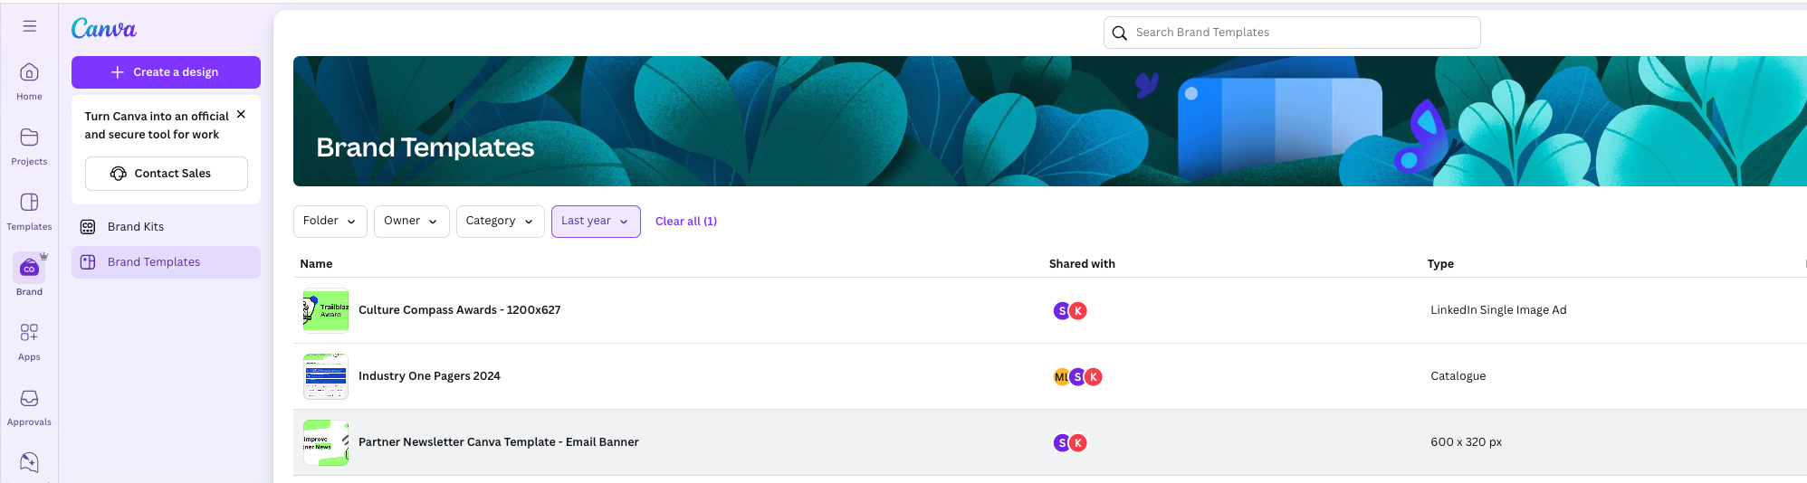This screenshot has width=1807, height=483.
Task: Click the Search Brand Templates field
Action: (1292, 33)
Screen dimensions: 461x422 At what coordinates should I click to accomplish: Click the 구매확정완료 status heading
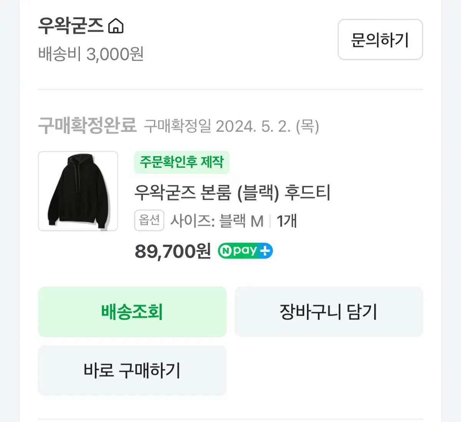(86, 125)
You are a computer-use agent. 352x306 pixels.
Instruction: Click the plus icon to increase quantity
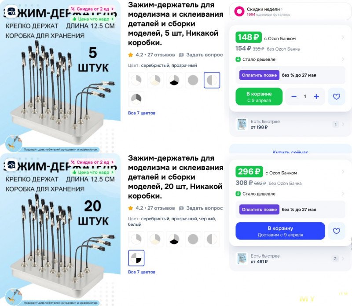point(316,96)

-=-=-

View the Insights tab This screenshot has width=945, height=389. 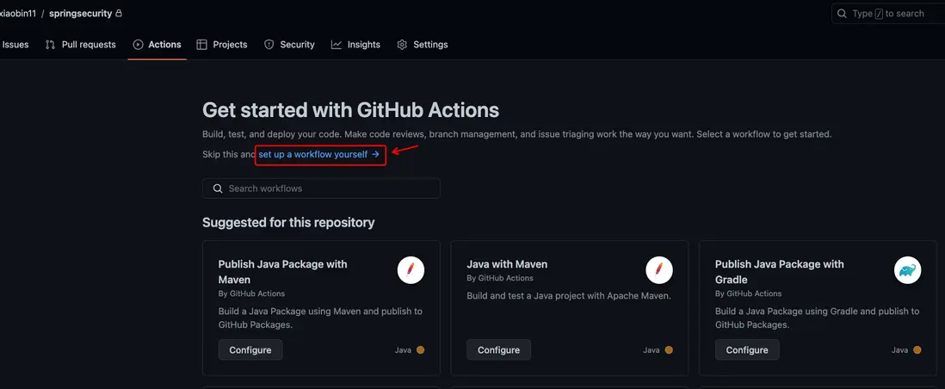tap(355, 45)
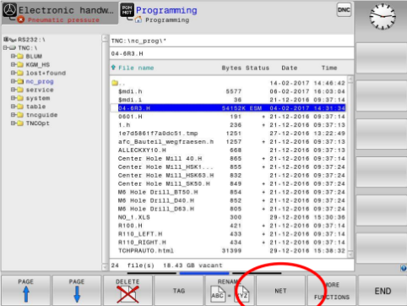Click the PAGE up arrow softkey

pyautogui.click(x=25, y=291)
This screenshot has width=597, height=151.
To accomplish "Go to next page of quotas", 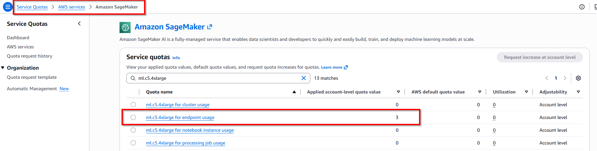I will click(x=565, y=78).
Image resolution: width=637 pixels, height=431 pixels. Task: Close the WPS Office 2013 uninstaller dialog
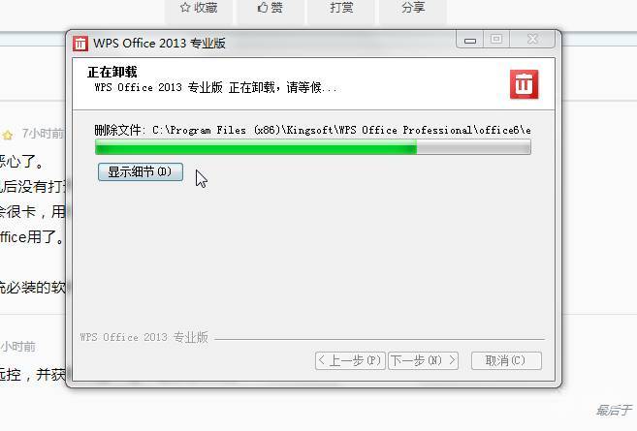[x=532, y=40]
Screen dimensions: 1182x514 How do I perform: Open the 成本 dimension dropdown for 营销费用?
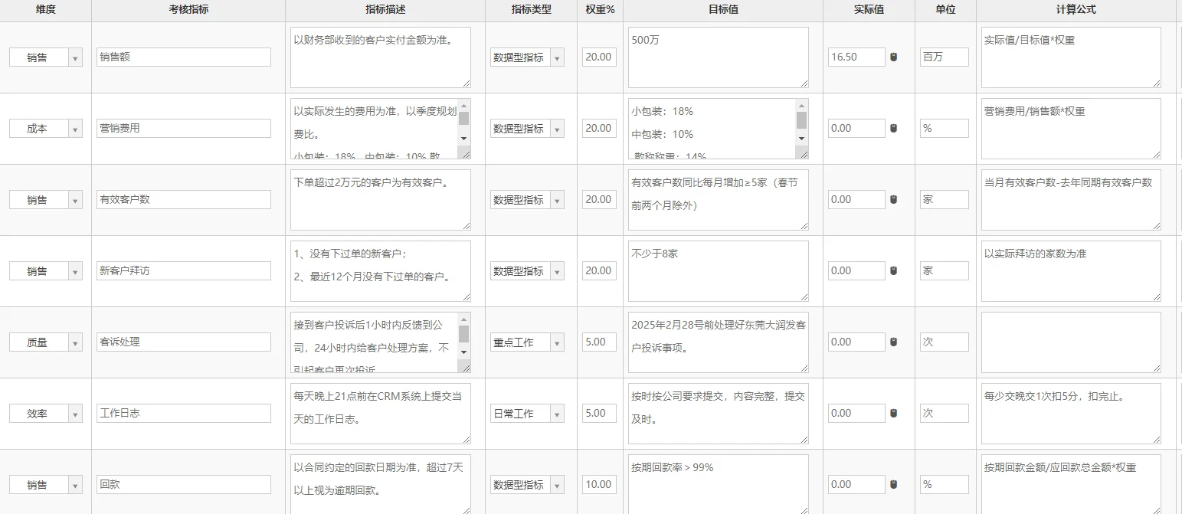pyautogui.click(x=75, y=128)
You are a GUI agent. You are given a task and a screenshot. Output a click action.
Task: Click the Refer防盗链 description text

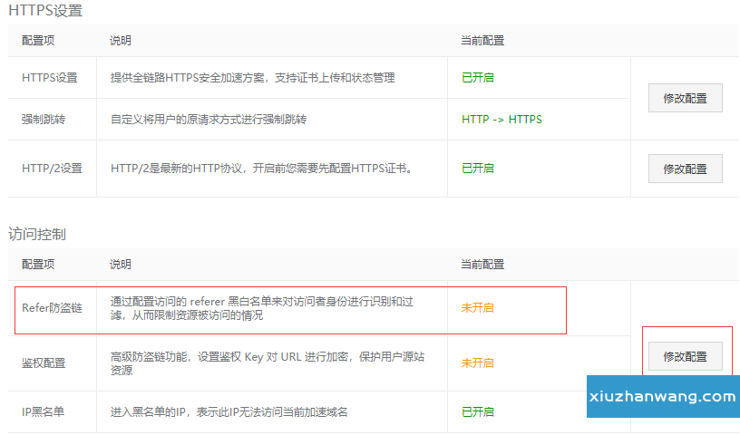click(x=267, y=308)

-=-=-

DIRECTIVE: Collect each line in the entries above that contains the string "agent".

EXERCISE RESULT:
You are a computer-use agent. 352x306 pixels.
You are a GUI agent. You are given a task and a screenshot. Output a click action.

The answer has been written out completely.